TEXT FOR ANALYSIS:
Born in Budapest, Hungary, Starker was a child prodigy who performed his first concert at the age of 6 and made his first solo debut at 11. Starker's remarkable abilities secured him a position as principal cellist of the Budapest Opera when he was only 15.
Starker, who was Jewish, was taken with his family to a German detention camp in 1945 when he was 21.
Both of his brothers were killed by a stray bomb from a U.S. plane, the Times reported.
Starker's survival at the detention center was reportedly largely because of his musical talent.
After the war, Starker relocated to the United States, where he served as principal cello for the Dallas Symphony. He went on to play for New York City's Metropolitan Opera before joining the Chicago Symphony Orchestra in 1953.

[Stored records]
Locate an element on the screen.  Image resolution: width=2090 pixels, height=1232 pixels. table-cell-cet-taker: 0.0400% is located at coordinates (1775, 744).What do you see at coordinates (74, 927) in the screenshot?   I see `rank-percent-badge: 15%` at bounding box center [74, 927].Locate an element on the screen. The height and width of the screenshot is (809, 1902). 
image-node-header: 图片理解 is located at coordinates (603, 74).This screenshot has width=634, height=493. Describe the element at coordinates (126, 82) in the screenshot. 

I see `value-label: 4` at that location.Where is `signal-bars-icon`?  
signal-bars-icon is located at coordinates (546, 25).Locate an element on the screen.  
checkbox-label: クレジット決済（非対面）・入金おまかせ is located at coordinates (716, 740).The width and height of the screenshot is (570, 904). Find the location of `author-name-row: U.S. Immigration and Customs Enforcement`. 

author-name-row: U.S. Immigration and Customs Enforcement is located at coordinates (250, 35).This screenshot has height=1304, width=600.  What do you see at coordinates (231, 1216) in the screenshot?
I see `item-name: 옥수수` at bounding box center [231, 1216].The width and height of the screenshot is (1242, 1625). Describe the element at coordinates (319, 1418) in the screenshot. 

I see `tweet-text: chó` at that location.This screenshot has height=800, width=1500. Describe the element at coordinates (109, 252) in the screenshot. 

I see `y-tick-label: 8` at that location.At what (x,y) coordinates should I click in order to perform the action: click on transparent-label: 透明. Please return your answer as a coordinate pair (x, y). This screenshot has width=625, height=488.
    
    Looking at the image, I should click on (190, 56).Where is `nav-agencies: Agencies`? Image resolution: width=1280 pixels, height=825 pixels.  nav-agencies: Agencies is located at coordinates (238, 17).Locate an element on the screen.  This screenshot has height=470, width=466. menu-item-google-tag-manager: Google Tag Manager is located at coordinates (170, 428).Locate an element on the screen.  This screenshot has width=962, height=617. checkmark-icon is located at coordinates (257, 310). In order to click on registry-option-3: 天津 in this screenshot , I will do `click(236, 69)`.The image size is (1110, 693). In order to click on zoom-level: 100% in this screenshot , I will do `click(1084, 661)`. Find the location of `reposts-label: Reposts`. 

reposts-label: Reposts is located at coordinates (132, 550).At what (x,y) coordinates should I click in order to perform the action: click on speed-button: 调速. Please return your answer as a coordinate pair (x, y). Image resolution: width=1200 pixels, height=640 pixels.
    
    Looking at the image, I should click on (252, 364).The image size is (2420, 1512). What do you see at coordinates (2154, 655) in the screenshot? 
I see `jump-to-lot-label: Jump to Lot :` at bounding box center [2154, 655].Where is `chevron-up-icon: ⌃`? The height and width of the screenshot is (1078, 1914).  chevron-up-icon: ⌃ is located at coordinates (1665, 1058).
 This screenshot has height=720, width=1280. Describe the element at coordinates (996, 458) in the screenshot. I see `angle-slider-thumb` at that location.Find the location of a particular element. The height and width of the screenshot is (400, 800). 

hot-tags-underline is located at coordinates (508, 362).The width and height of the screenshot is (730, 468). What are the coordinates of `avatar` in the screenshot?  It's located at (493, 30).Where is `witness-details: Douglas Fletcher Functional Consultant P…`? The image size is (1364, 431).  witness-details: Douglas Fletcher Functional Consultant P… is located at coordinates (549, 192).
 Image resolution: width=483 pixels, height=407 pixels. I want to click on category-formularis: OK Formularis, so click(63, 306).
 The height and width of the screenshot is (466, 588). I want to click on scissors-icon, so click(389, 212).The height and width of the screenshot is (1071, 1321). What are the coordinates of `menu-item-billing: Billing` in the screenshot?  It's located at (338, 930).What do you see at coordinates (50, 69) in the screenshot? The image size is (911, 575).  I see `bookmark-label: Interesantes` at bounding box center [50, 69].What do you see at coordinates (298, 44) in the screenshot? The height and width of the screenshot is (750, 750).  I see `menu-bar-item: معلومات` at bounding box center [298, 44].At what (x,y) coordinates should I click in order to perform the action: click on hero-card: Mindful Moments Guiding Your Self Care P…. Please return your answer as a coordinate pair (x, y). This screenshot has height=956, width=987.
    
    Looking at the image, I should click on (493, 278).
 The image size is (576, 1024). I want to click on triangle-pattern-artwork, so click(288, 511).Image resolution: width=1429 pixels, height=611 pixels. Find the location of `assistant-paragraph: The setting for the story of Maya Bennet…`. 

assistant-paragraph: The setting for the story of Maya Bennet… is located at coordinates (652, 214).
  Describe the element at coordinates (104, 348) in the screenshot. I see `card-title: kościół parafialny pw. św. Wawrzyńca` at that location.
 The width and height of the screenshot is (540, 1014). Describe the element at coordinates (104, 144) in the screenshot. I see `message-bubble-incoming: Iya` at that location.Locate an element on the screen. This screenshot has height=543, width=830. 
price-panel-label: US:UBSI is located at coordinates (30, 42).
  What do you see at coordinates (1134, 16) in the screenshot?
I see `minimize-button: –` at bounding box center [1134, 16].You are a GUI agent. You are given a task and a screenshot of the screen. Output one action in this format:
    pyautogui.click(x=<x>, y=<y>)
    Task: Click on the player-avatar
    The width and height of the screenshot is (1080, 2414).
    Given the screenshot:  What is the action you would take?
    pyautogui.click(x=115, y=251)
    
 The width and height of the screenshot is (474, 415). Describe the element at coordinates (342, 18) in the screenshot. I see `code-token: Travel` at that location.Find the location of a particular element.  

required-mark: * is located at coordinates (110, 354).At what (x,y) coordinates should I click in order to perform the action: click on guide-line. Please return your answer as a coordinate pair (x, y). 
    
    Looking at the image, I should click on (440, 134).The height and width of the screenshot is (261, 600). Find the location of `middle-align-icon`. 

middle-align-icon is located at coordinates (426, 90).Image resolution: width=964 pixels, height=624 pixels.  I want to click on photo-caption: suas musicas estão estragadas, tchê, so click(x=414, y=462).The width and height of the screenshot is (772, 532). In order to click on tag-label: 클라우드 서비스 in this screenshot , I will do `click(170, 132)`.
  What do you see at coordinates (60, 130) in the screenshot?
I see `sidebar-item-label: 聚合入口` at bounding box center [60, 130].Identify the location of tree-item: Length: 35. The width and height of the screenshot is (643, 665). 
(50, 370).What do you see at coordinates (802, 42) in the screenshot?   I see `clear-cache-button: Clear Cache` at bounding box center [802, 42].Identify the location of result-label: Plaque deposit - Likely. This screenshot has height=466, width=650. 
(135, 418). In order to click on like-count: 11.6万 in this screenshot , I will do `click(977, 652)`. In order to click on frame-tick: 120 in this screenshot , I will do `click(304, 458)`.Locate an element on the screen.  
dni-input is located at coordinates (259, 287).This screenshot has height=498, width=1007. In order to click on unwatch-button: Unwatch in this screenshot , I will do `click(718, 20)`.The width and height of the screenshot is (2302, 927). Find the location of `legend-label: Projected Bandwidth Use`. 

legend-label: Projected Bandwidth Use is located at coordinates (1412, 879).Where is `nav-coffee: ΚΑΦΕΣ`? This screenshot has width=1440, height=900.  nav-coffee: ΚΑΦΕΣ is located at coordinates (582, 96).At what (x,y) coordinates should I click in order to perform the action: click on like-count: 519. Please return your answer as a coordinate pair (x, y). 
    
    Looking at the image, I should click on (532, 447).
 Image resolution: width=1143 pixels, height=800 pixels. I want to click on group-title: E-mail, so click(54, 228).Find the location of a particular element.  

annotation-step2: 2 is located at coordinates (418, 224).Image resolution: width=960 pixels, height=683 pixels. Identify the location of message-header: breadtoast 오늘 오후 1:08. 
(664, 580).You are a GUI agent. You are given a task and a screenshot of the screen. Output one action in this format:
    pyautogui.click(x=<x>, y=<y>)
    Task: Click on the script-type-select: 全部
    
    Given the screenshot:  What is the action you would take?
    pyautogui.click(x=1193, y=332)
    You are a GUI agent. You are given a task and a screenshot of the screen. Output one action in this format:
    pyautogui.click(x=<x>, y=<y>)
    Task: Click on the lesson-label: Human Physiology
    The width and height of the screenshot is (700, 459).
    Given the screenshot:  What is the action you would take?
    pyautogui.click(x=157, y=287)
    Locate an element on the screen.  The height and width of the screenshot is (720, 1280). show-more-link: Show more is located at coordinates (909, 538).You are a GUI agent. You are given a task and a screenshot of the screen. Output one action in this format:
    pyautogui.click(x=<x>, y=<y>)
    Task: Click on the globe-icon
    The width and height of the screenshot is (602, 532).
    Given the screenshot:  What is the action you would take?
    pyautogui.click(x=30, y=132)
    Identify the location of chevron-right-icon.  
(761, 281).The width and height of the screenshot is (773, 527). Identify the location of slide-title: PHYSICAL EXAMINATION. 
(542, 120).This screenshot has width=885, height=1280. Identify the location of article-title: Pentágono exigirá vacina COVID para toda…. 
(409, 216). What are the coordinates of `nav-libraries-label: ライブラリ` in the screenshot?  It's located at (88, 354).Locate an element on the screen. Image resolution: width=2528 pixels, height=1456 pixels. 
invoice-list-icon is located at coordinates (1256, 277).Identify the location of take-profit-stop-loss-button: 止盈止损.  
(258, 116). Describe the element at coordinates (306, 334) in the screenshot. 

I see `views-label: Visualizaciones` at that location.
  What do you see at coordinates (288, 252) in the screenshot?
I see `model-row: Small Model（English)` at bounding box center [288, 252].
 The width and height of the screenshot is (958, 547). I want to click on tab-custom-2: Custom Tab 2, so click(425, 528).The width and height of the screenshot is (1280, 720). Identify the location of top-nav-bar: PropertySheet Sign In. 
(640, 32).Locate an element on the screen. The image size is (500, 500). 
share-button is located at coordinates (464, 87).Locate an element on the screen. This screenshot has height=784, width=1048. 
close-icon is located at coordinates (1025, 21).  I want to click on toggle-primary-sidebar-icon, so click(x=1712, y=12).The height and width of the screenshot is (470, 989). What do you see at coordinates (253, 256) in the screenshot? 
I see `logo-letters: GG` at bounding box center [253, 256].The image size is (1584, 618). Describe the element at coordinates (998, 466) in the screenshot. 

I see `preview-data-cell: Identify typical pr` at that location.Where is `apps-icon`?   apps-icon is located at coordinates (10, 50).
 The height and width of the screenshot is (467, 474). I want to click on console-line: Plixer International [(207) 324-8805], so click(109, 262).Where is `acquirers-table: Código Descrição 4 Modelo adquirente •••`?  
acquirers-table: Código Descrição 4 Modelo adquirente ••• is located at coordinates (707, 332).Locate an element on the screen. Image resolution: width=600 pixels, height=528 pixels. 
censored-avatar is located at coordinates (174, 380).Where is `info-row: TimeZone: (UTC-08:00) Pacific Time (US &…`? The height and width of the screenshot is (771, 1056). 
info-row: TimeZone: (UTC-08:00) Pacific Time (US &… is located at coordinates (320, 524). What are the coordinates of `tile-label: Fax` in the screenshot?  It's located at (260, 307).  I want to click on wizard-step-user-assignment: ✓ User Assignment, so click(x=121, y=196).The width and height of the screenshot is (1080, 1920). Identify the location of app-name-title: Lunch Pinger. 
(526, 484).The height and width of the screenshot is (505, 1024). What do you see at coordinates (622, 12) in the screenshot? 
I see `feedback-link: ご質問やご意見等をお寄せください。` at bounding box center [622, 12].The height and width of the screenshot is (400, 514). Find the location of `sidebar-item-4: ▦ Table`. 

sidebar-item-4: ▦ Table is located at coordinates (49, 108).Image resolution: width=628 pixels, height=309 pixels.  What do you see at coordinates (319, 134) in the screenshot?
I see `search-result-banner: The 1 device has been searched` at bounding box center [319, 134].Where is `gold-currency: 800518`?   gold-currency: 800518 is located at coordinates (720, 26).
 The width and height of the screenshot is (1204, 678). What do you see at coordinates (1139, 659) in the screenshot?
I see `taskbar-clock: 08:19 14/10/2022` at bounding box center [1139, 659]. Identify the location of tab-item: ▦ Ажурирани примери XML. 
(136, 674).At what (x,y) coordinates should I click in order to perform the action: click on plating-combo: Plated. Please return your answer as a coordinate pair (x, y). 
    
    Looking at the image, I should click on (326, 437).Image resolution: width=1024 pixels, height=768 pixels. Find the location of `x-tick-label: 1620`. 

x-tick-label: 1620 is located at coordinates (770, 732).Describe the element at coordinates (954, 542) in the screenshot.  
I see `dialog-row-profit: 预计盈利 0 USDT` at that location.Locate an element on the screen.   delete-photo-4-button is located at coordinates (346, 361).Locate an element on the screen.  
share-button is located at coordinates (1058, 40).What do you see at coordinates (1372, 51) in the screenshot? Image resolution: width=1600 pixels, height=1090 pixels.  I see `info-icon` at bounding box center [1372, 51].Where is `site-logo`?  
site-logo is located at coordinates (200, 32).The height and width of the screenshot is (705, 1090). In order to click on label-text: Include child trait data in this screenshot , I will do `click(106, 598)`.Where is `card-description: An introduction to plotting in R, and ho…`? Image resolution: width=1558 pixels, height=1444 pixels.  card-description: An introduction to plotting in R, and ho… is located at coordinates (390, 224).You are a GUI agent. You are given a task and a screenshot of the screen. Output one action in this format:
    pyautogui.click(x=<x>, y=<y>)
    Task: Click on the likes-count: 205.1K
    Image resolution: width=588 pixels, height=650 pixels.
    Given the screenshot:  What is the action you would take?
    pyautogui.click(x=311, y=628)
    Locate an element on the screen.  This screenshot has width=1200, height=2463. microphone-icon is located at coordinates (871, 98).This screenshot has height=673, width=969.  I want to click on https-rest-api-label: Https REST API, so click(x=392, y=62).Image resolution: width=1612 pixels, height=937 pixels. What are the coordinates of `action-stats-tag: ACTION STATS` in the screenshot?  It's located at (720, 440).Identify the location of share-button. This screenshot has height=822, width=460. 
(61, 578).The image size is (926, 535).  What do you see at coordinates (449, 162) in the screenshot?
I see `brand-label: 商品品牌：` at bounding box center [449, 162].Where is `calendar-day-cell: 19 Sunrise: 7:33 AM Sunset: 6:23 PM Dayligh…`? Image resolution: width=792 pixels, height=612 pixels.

ACTIONS TO TAKE:
1. Decide whether each statement agrees with the passage on Starker, answering yes or no and quoting the words of the passage that settle it. (a) Starker performed his first concert at the age of 6. (b) Starker joined the Chicago Symphony Orchestra before he played for the Metropolitan Opera. (c) Starker was principal cellist of the Budapest Opera at 15.
2. Please continue the passage on Starker's life from the point where it stops.
The listing stands apart from the passage on Starker and should be kept separate from it.

ANSWERS FOR THE EXERCISE:
1.
(a) Yes: "performed his first concert at the age of 6"
(b) No: "He went on to play for New York City's Metropolitan Opera before joining the Chicago Symphony Orchestra in 1953."
(c) Yes: "secured him a position as principal cellist of the Budapest Opera when he was only 15"

2.
"His technique was impeccable and he produced an invariably refined sound," Los Angeles Times music critic Mark Swed said Sunday. "And yet he had depth of tone, an ability to give every note grave substance, which made him one of the rare musicians to find a way for beauty, grace and intensity to coexist, as if we lived in a world where they were all the same thing."
All Starker "has to do is touch bow to strings, and out pours an intensity of sound that immediately takes hold of one's senses," Chicago Tribune music critic John von Rhein wrote in 1993. "The spell is cast entirely through the music."
In 1997, Starker earned a Grammy Award for best instrumental solo performance for his recording of Bach cello suites.